(DAFTAR TUGAS):
1. Menurut teks tentang instruksi Presiden untuk rehabilitasi pascagempa, apa yang diinstruksikan kepada Menteri BUMN?
2. Teruskan teks tentang instruksi Presiden untuk rehabilitasi pascagempa, mulai setelah kalimat terakhirnya.

(TEKS YANG DITAMPILKAN):
________________________

Sedangkan kepada Menteri Badan Usaha Milik Negara (BUMN), Presiden menginstruksikan untuk mengoptimalkan peran serta BUMN untuk mendukung percepatan rehabilitasi dan rekonstruksi pascabencana gempa bumi.

 

Untuk Menteri Koperasi dan Usaha Kecil dan Menengah (Menkop UKM), Presiden menginstruksikan melaksanakan restrukturisasi usaha koperasi dan usaha mikro, kecil, dan menengah yang rusak, dan berkoordinsi dengan dengan Kepala BNPB, Menteri PUPR, dan pemerintah daerah provinsi dan kabupaten/kota dalam rangka rehabilitasi dan rekonstruksi pascabencana gempa bumi untuk sarana dan prasarana koperasi dan usaha mikro, kecil, dan menengah.

 

Khusus kepada Menteri Perdagangan, Presiden menginstruksikan untuk melaksanakan pemulihan kegiatan perdagangan untuk mempercepat pemulihan ekonomi di kabupaten/kota dan wilayah terdampak bencana, dan berkoordinasi dengan dengan Kepala BNPB, Menteri PUPR, dan pemerintah daerah provinsi dan kabupaten/kota dalam rangka rehabilitasi dan rekonstruksi pascabencana gempa bumi untuk sarana dan prasarana perdagangan.

 

Sementara kepada Menteri Keuangan, Presiden secara khusus menginstruksikan untuk memberikan fasilitasi dan dukungan proses revisi anggan atas usulan kementerian/lembaga untuk penyelesaian percepatan rehabilitasi dan rekonstruksi pascabencana gempa bumi; memberikan fasilitasi dan dukungan pengalokasian anggaran atas usulan Kepala BNPB untuk percepatan rehabilitasi dan rekonstruksi pascabencana gempabumi; memberikan fasilitasi dan dukungan pengalokasian dan pencairan dana hibah rehabilitasi dan rekonstruksi kepada pemerintah daerah provinsi dan kabupaten/kota yang dikoordinasikan oleh BNPB; dan memberikan fasilitasi dan dukungan proses serah terima aset hibah barang milik negara yang dibangun dari kegiatan rehabilitasi dan rekonstruksi.

 

Sedangkan kepada Menteri Agraria dan Tata Ruang/Kepala Badan Pertanahan Nasional, Presiden menginstruksikan untuk melakukan fasilitasi percepatan penyelesaian pengadaan tanah dan tata ruang dalam rangka rehabilitasi dan rekonstruksi pascabencana gempa bumi; berkoordinasi dengan Kepala BNPB, Menteri PUPR, dan pemerintah daerah provinsi dan kabupaten/kota dalam rangka rehabilitasi dan rekonstruksi pascabencana gempa bumi.

________________________

(DATA SUMBER):
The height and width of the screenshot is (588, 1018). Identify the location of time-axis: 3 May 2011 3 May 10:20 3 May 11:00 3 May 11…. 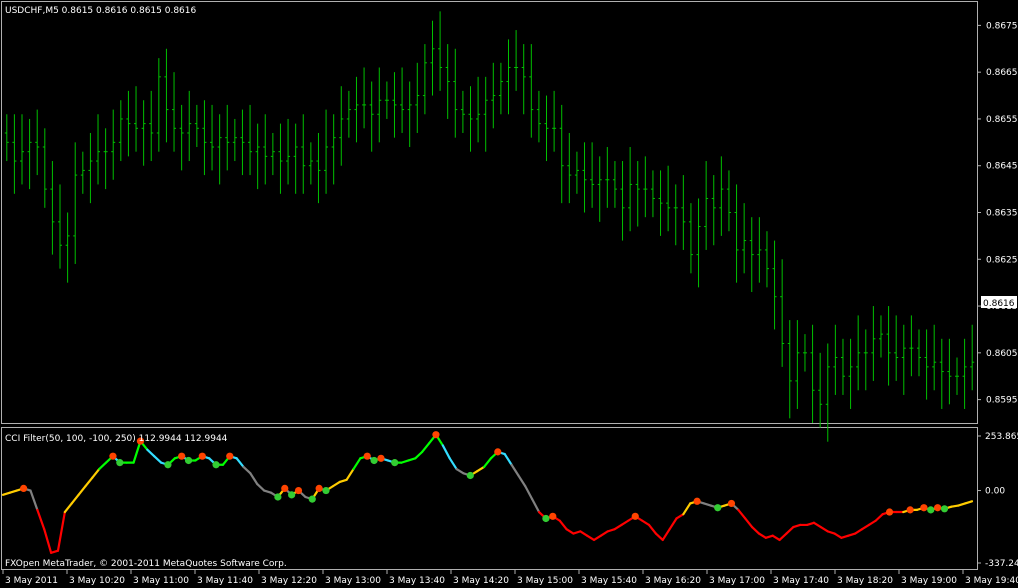
(510, 578).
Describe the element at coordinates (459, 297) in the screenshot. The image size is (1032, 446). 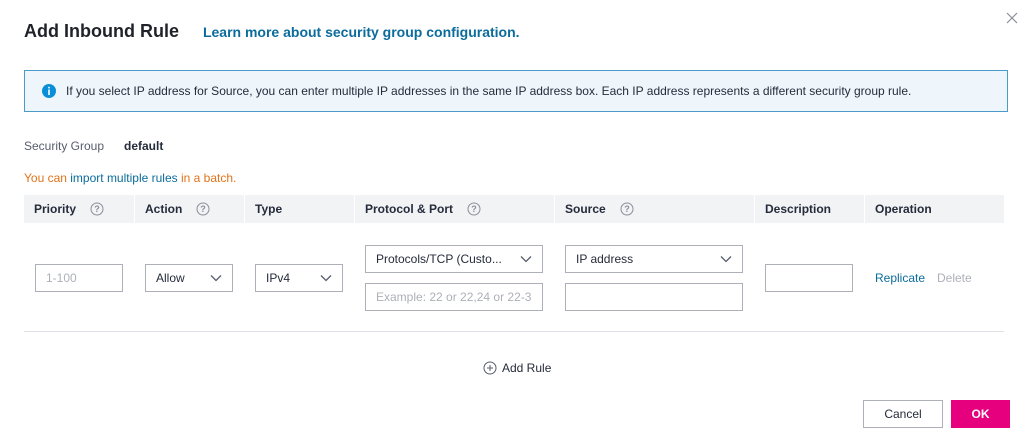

________________________

(JAWABAN SETIAP TUGAS):
1. Mengoptimalkan peran serta BUMN untuk mendukung percepatan rehabilitasi dan rekonstruksi pascabencana gempa bumi.

2.
 

Presiden meminta kepada para menteri di atas untuk melaksanakan Instruksi Presiden ini dengan penuh tanggung jawab. “Instruksi Presiden ini mulai berlaku pada tanggal dikeluarkan,” bunyi diktum KEENAM Instruksi Presiden Nomor 5 Tahun 2018, yang dikeluarkan di Jakarta pada 23 Agustus 2018.

 

Polemik Penetapan Bencana Nasional

Politisi Partai Keadilan Sejahtera (PKS) yang merupakan anggota Komisi II DPR Mardani Ali Sera berpandangan gempa Lombok sedianya sudah layak ditetapkan sebagai bencana nasional. Yakni dengan mengacu pada Pasal 7 UU No.24 Tahun 2007 tentang Penanggulangan Bencana. Menurutnya aturan tersebut sudah jelas menerangkan secara gambang bagi pemerintah dalam menetapkan bencana nasional di suatu daerah yang mengalami bencana.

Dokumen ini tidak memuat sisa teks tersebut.